The author marshals plenty of evidence that young adults, those living in major coastal cities in particular, are facing mounting barriers to obtaining mortgages and buying their first home. While the collapse of the housing market had truly devastating effects on existing home owners and the economy at-large, this supposed crisis of young renters never made much sense to me.

I was one of those millennial children who grew up in suburban houses that had mailboxes, yards, and all the other trappings of a traditional middle class existence. When I moved to Washington, DC, however, I quickly realized that median home prices were going to make ownership unrealistic for many, many years. The result? I rent a beautiful row house in a vibrant urban neighborhood. I have a big patio, friendly neighbors, plenty of room, and even a mailbox.

I say this to point out that stories like the one from Forbes often conflate a lot of different things in unhelpful ways. Household formation and the experience of living in a traditional house are assumed to be inseparably linked with having a highly-leveraged, speculative investment that you also live in. That simply is not the case. There’s nothing preventing millennials from starting families and renting houses with yards, to say nothing of the many urban 20-somethings who are perfectly comfortable living in an apartment building where someone else vacuums and takes out the trash.

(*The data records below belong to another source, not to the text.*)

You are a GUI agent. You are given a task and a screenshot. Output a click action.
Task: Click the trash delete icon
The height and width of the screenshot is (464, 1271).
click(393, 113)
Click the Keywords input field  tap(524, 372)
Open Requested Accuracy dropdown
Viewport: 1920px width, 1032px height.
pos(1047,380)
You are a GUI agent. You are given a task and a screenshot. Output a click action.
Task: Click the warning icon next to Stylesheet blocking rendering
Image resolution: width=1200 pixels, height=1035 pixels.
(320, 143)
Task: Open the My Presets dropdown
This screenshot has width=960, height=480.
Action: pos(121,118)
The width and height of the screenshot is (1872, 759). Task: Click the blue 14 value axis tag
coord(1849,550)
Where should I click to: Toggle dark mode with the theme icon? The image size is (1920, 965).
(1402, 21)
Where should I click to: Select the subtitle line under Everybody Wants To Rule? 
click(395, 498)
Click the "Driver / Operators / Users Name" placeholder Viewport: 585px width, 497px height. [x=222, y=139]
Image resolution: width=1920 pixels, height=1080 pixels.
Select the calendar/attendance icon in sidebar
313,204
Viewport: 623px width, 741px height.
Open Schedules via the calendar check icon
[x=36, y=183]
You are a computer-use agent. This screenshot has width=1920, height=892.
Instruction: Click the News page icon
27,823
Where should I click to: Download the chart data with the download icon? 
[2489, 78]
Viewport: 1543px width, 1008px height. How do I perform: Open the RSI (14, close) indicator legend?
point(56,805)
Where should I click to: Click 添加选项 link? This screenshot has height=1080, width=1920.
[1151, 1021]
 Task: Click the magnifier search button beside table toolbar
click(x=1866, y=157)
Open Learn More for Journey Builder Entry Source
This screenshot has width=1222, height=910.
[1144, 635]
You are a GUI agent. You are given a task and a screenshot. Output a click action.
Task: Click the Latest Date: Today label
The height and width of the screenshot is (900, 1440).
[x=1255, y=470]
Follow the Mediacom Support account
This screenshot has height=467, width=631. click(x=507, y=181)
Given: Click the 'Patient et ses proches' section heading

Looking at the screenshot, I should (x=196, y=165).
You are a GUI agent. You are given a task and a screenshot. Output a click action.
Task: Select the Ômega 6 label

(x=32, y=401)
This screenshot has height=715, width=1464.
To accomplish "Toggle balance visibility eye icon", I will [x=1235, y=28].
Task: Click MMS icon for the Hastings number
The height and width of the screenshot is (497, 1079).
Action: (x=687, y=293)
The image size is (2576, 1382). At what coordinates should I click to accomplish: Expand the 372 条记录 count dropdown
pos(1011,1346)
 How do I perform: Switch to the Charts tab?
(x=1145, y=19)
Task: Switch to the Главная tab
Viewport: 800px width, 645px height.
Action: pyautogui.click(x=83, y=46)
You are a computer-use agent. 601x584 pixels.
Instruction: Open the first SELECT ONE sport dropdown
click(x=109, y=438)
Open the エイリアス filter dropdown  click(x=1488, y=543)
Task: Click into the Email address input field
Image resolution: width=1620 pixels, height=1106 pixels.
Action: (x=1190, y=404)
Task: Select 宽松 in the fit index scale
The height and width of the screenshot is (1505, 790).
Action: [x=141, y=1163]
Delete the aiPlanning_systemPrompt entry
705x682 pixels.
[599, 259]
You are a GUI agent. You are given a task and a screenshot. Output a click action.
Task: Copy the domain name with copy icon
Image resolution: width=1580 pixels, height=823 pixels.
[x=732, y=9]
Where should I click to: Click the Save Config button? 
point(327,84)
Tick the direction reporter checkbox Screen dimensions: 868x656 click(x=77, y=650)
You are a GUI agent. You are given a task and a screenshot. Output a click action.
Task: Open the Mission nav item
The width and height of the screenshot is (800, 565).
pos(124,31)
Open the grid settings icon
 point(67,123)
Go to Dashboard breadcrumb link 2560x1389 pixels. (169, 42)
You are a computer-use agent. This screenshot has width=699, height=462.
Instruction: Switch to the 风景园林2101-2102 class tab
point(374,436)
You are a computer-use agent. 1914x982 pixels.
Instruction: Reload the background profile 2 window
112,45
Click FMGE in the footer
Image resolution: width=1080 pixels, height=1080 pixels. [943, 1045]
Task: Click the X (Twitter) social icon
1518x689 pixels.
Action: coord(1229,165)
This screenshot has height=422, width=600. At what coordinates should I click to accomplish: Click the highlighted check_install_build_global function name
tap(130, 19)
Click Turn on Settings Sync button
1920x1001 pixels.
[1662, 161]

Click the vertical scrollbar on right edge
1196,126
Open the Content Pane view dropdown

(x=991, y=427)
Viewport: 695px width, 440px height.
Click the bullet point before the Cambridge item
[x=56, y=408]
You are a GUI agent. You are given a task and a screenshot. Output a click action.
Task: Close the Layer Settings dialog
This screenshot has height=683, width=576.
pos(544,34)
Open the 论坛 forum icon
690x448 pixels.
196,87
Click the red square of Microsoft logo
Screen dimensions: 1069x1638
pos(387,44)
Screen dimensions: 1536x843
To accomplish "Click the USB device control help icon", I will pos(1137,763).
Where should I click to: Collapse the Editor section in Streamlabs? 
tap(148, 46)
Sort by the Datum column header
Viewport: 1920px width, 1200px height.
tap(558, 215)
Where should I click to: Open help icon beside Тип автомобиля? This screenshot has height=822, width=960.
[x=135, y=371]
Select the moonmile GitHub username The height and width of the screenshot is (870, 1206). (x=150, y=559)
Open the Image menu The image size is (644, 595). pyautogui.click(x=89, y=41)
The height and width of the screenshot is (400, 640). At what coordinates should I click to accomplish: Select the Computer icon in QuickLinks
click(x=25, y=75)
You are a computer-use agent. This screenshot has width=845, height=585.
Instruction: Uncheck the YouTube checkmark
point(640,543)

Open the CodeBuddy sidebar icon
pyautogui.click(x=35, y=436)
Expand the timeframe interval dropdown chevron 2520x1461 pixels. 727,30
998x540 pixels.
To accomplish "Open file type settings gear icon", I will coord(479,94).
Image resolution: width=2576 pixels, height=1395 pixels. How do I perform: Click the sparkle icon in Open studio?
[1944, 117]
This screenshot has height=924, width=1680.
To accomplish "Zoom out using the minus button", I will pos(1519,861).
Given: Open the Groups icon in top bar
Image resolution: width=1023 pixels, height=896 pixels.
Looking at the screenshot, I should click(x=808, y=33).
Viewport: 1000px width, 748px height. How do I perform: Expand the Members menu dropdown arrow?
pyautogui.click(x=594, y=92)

The most glaring problem with this fear-mongering over the loss of the American dream is the assumption that home-ownership is the path to wealth creation and economic security. After the devastating housing crash of the last few years, though, who really believes that?

This isn’t anecdotal evidence, either. Yale economist and housing market expert Robert Shiller conducted a rigorous study and found that over the last century, long-term investments in residential housing have only barely exceeded inflation. With the exception of a few bubbles, which no one can predict effectively, homeowners would generate more wealth by renting and investing the difference in the stock market. This obviously isn’t a risk free strategy either, but nearly every 10-year window has seen the market outperform residential real estate.

Via CNN Money

So let's stop pushing young people into mortgages and lamenting millennials' loss of the American dream. Youth unemployment and existing underwater mortgages are real problems, but 20-somethings living in rentals is perfectly fine.